8 / L’argument d’autorité
On appelle argument d’autorité un procédé qui consiste à invoquer une instance dont l’avis est pris comme référence au seul titre qu’il nous arrange. Ainsi on observe que la chaine C8 n’a pas été interdite de façon discrétionnaire par le pouvoir, mais que son « autorisation d’émettre » n’a pas été renouvelée par l’Arcom.
Les Insoumis ne cessent de se référer à l’ONU en omettant de préciser que cet organisme a perdu sa crédibilité.
Citons la très sérieuse Revue Politique et Parlementaire : « l’ONU est devenue le lieu privilégié de l’alliance des nombreuses dictatures à travers le monde, notamment des régimes islamistes de toutes obédiences (…) En 2023, son Conseil des Droits de l’Homme était composé à 70% de pays non-démocratiques, parmi lesquels la Chine, Cuba, l’Algérie, l’Érythrée ou le Kazakhstan. »
A contrario, lorsque Amnesty International condamne avec retard, mais sans détours, les pratiques de torture et de meurtre du Hamas, les mêmes observent un silence sépulcral (un avis inverse aurait été relayé dans l’instant).
On ajoutera à ce panorama deux techniques d’une simplicité désarmante : mal nommer les choses à dessein – « génocidaire à boycotter » au lieu de juif, comme Julien Théry, professeur d’Histoire et chercheur au CIHAM – ou ne pas répondre, comme Mathilde Panot (« Maduro est-il un dictateur ? » question posée quatre fois par Apolline de Malherbe sur BFMTV mardi, à laquelle elle a refusé de délivrer un diagnostic).
Bien entendu, la France Insoumise est aujourd’hui en partie démasquée, et ses soutiens fragilisés – la nébuleuse islamique ou les Verts restent toutefois de solides appuis. Mais les outrances de LFI deviennent assez compliquées à approuver, même pour des partenaires larges d’esprit.

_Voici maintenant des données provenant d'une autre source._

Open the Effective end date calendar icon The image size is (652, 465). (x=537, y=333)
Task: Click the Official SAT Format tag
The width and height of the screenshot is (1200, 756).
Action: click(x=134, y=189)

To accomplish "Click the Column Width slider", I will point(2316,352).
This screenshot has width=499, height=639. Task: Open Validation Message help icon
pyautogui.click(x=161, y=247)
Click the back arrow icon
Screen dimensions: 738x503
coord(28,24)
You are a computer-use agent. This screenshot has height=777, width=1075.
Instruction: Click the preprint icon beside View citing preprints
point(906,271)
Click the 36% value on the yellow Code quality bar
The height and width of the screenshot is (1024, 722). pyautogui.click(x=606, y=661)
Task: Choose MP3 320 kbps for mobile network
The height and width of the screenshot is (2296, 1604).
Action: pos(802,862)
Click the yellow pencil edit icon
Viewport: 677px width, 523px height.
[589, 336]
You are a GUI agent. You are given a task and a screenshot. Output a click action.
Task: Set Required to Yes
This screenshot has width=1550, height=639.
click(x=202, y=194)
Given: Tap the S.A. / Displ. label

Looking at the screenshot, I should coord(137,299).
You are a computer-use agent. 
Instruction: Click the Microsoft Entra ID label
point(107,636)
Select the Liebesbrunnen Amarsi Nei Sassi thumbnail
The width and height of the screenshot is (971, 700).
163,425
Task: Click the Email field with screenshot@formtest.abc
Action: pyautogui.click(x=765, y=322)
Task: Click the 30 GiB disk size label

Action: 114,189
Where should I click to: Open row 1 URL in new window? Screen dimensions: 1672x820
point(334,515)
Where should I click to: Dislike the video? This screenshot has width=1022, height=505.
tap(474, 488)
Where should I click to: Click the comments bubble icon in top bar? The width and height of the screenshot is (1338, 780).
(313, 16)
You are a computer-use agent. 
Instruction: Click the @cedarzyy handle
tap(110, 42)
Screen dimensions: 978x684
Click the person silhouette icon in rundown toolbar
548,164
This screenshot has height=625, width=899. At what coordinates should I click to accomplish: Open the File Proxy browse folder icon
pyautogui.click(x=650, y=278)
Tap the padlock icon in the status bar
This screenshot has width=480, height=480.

Hélas, que vaudront les promesses d’un Parti Socialiste ou d’un PC lorsque l’heure du second tour sonnera ? Voici pourquoi comprendre la rhétorique de LFI, la détecter, la faire connaître, s’impose à tous les intervenants politiques.
Il y a fort longtemps, les Sophistes nous prévenaient : le langage n’est pas conçu pour dire le vrai, il doit s’utiliser comme un outil, pour vaincre.